If a line in the entries contains the word "screenshot", list it.

Extracted records Block Start

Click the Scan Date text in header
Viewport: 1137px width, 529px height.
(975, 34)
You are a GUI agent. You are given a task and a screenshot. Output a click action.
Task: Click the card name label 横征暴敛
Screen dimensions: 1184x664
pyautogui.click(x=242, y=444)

Extracted records Block End
Extracted records Block Start

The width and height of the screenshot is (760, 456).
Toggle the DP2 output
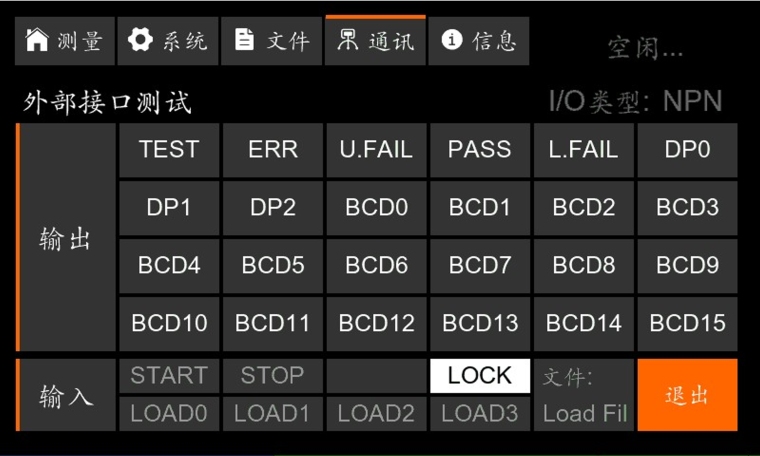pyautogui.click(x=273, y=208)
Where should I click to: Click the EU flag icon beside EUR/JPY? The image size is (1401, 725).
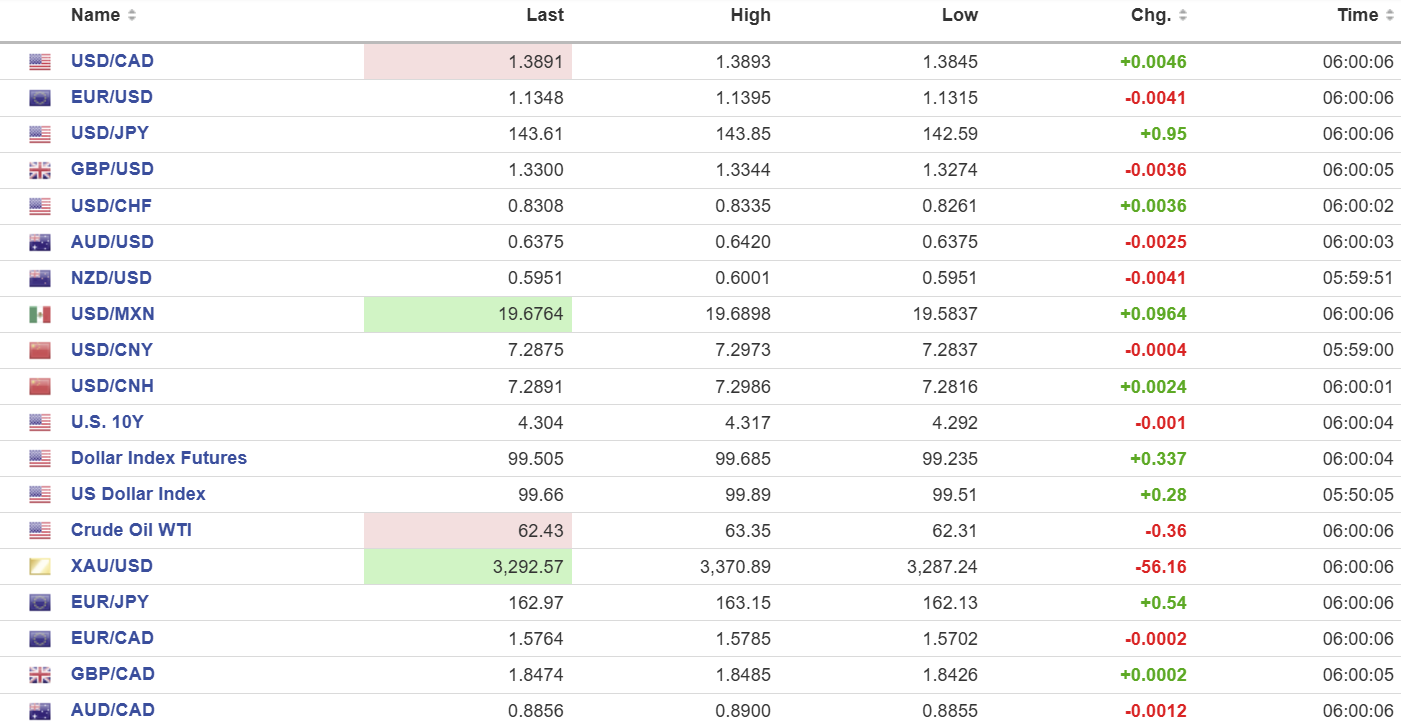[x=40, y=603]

Extracted records Block End

### Answer to the exercise
You are a GUI agent. You are given a task and a screenshot. Output a click action.
The width and height of the screenshot is (760, 456).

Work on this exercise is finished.